05 – Operations and monitoring [SPEC]

Metrics, alerting, Styx health, scaling, HA, and disaster recovery

Reader orientation: This document specifies operational concerns for Bardo Compute: high availability, monitoring, alerting, and disaster recovery. It belongs to the Compute layer of Bardo (the Rust runtime for Golems, mortal autonomous DeFi agents). The key concept before diving in: Bardo Compute has asymmetric failure costs where a zombie VM leaking past TTL expiry costs real money every minute, so every HA mechanism is designed to fail-safe by destroying machines rather than silently accumulating cost. Terms like Golem, Styx, x402, and Thanatopsis are defined inline on first use; a full glossary lives in 00-overview.md § Terminology.

Why HA is non-negotiable

Bardo Compute has asymmetric failure costs. A leaked zombie VM costs real money every minute it runs; a missed TTL expiry is not “eventually consistent” – it is a billing leak. Every HA mechanism below is designed with zombie prevention as the top priority. The system must fail-safe: if anything goes wrong, machines get destroyed rather than silently accumulating cost.
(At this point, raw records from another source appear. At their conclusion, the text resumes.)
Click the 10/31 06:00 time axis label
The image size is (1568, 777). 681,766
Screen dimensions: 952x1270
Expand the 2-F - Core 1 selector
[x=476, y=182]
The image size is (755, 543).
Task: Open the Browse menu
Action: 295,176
Multi-region, multi-instance deployment

Fly app	Instances	Regions	Scaling
`bardo-control`	Min 2	ams, ord	Autoscale to 10 (CPU-based)
`bardo-machines`	N/A	Per user request	Per deployment

All control plane logic runs in at least 2 regions. If one region fails entirely, the other continues serving.

Zero-downtime rolling deploys

# bardo-control (main process)
kill_signal = "SIGTERM"
kill_timeout = 30

[processes]
  api = ""
  ssh = "--ssh-mode"

[processes.ssh]
  kill_signal = "SIGTERM"
  kill_timeout = 300

SSH handler runs in a separate process group. Its 5-minute drain window does not block API rolling deploys.

TTL worker HA

Turso-based leader election

UPDATE system_locks
SET holder = ?1, acquired_at = unixepoch()
WHERE name = 'ttl_worker'
  AND (holder IS NULL OR acquired_at < unixepoch() - 60)
RETURNING holder;

Lock TTL: 60 seconds (implicit). Refresh: Every 30s. Consistency: Turso single-writer guarantees CAS atomicity.

TTL worker cycle

Every 30 seconds, the elected leader queries for expired machines and initiates destruction. On destruction, the Golem receives SIGTERM and begins Thanatopsis (four-phase death protocol). See 02-provisioning.md for the graceful shutdown sequence.

Failure scenarios

Scenario	Recovery time	Mechanism
Holding instance crashes	<=60s (lock expiry)	Another instance acquires via CAS
Turso primary failover	<=10s (automatic)	Embedded replicas serve reads
All control instances down	<=60s	Machine-local cron queries Turso

Styx health monitoring

Each Golem maintains an outbound WebSocket to Styx. The health endpoint reports Styx connection status:

#![allow(unused)]
fn main() {
#[derive(Debug, Serialize)]
pub struct GolemHealthResponse {
    pub status: String,       // "ready", "booting", "draining", "crashed"
    pub uptime_seconds: u64,
    pub vitality: f64,        // composite vitality from three death clocks
    pub styx_connected: bool,
    pub styx_latency_ms: Option<u64>,
    pub styx_last_sync: Option<u64>,  // epoch ms of last successful sync
    pub tool_count: u32,
    pub ttl_remaining_seconds: u64,
    pub behavioral_phase: String,     // "thriving", "stable", "conservation", etc.
}
}

Styx degradation handling

The Golem’s bardo-styx extension handles all Styx degradation internally:

Styx status	Golem behavior	TUI indicator
Fully online	Full ecology: backup, clade retrieval, lethe, pheromone field, bloodstain	Green
Degraded	Writes queue locally (up to 1,000 entries). Queries return cached results.	Amber
Offline	Local Grimoire is authoritative. Peer-to-peer clade sync via direct gossip.	Red
Never enabled	Identical to offline. Local Grimoire, file-based death bundles.	Gray

A circuit breaker (exponential backoff: 3 failures -> open, 60s half-open probe) prevents cascading failures. The control plane does NOT monitor or manage the Styx connection – it is entirely the Golem’s responsibility.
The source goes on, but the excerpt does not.